Health Care

Millions should stop taking aspirin for heart health

Millions should stop taking aspirin for heart health”

Millions of people who take aspirin to prevent a heart attack may need to rethink the pill-popping, Harvard researchers have reported. The trials led the American Heart Association and the American College of Cardiology to change clinical practice guidelines and to warn that any benefit from taking a daily low-dose aspirin would be more than offset by the danger of internal bleeding and other side effects in people considered to be at low or moderate risk for heart disease.

Another study also found that taking low-dose aspirin is associated with an increased risk for bleeding within the skull for people without heart disease.

Aspirin use is widespread among groups at risk for harm including older adults and adults with peptic ulcers - painful sores in the lining of the stomach that are prone to bleeding that affect about one in ten people.

"Clinicians should be very selective in prescribing aspirin for people without known cardiovascular disease", cardiologist Roger Blumenthal, who was not involved in the Harvard study, said in a statement in March. But this assumption has been challenged by a string of new studies.

Using data from the 2017 National Health Interview Survey (NHIS), a nationally representative survey of USA households conducted before the release of the new guidelines, Wee and colleagues characterized aspirin use for primary prevention of CVD.

Wee and her colleagues analyzed responses from 14,328 survey participants whose average age was 57.5 years.

The study also finds that almost half of all Americans over 70 - that's about 10 million people - were taking a daily aspirin in hopes of staving off a heart disease diagnosis. Extrapolated, that would work out to be approximately 29 million Americans. In a research report published today in Annals of Internal Medicine, researchers from Beth Israel Deaconess Medical Center (BIDMC) report on the extent to which Americans 40 years old and above use aspirin for primary prevention of cardiovascular disease.
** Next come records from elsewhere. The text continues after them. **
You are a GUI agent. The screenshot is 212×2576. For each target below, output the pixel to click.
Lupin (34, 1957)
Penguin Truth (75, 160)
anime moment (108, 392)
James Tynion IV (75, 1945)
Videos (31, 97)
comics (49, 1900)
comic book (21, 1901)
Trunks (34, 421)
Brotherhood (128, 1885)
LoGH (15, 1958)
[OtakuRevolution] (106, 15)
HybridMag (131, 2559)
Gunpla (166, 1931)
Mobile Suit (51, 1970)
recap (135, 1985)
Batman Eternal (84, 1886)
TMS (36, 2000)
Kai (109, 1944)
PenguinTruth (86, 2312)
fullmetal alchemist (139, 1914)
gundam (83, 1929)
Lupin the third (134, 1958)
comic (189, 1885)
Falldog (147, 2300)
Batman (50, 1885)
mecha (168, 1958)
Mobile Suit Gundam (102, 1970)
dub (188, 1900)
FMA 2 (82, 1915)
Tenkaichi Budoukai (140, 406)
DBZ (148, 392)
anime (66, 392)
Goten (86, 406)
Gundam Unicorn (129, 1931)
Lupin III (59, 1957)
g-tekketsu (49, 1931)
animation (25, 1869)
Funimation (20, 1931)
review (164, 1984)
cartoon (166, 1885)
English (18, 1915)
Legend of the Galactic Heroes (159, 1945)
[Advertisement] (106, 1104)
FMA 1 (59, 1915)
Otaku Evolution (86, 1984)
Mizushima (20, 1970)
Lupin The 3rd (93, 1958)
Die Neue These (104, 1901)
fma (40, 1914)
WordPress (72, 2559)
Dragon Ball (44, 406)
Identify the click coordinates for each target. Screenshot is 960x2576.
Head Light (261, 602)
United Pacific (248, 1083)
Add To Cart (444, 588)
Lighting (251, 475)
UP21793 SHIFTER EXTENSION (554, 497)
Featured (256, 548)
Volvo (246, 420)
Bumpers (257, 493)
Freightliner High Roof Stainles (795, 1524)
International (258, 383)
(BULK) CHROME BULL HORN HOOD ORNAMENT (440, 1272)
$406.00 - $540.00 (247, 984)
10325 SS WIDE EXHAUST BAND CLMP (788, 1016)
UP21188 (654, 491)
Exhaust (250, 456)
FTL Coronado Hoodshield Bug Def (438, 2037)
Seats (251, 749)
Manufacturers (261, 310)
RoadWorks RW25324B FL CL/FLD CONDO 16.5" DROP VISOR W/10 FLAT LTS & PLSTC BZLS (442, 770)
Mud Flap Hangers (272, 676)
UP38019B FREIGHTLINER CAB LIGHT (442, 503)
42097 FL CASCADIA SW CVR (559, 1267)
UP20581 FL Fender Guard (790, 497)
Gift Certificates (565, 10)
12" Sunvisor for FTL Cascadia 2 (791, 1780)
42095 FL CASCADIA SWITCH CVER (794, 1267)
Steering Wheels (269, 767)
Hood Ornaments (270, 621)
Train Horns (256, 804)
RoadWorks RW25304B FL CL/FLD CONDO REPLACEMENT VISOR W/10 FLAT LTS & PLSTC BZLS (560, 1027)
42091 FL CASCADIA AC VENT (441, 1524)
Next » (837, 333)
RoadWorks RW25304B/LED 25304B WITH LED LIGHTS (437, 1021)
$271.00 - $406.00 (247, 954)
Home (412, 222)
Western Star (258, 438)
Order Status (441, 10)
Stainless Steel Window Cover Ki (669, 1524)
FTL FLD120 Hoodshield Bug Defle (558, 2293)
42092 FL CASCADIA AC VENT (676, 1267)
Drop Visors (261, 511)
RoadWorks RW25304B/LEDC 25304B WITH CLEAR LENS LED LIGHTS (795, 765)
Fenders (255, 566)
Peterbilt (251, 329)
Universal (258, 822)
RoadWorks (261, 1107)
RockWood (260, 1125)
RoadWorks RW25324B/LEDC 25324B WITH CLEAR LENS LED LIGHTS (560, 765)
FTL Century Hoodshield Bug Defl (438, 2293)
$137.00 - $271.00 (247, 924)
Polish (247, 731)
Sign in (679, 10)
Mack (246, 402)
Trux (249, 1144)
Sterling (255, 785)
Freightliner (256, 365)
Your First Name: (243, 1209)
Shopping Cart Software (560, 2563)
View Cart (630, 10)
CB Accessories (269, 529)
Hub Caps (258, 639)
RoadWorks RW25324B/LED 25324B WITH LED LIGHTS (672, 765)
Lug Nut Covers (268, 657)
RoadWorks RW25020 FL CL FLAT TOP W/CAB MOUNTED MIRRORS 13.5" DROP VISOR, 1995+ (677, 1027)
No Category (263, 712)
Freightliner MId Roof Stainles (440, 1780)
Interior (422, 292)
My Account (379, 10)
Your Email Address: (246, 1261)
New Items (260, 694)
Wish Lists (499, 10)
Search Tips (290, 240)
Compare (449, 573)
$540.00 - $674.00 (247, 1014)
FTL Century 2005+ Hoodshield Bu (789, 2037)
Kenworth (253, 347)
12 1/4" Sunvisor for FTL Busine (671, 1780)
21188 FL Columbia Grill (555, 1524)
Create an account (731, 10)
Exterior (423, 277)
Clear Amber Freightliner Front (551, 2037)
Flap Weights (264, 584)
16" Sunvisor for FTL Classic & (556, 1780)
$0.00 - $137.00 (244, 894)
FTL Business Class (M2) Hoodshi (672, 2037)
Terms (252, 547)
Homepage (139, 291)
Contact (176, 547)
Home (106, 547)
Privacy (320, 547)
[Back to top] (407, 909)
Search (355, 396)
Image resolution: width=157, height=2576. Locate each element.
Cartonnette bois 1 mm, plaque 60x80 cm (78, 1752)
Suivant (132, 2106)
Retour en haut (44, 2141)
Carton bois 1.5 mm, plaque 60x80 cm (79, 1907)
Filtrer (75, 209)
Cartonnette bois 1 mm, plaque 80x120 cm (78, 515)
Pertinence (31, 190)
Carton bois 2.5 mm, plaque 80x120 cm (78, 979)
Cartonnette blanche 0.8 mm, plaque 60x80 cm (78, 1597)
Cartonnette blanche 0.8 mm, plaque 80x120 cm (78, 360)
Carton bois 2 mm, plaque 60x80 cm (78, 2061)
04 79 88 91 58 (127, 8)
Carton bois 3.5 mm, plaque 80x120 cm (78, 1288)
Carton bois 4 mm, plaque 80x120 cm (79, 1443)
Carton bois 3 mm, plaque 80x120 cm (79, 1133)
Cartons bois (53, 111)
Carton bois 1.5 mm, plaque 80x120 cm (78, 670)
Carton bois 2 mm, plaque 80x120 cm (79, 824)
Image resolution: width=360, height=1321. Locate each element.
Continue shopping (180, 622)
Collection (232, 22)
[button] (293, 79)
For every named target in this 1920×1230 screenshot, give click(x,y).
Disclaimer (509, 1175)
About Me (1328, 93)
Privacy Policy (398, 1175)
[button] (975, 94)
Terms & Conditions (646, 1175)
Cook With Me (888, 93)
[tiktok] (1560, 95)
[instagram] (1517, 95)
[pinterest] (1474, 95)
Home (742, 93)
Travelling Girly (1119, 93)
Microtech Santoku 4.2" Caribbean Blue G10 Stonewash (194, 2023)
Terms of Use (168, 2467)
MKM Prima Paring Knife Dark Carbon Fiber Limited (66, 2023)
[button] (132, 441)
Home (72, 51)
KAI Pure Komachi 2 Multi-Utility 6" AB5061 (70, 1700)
And having a history of ulcers didn't seem to prevent these seniors from taking a daily aspirin.

- Individuals over 70 who don't have heart disease - or are younger; however, at increased risk of bleeding - should keep away from daily aspirin for prevention. Rather, she said, before making any changes, people should discuss the issue with their doctors.

"Our understanding of the benefits and harms of aspirin used to prevent heart disease is evolving and there have been recent changes in the evidence as well as a change in guidelines", she said.

The Harvard study shows how many millions of people who were taking a routine aspirin in 2017 should take a second look at the guidelines.

Pain relievers like aspirin have anti-coagulating effects - they're also called blood thinners - which physicians assume would help prevent vascular clots from forming.

A separate study recently published in JAMA Neurology should give those folks pause, Vaishnava said.

"Aspirin is frequently thought of as an over-the-counter medication and it may not appear on a patient's medication list", she said.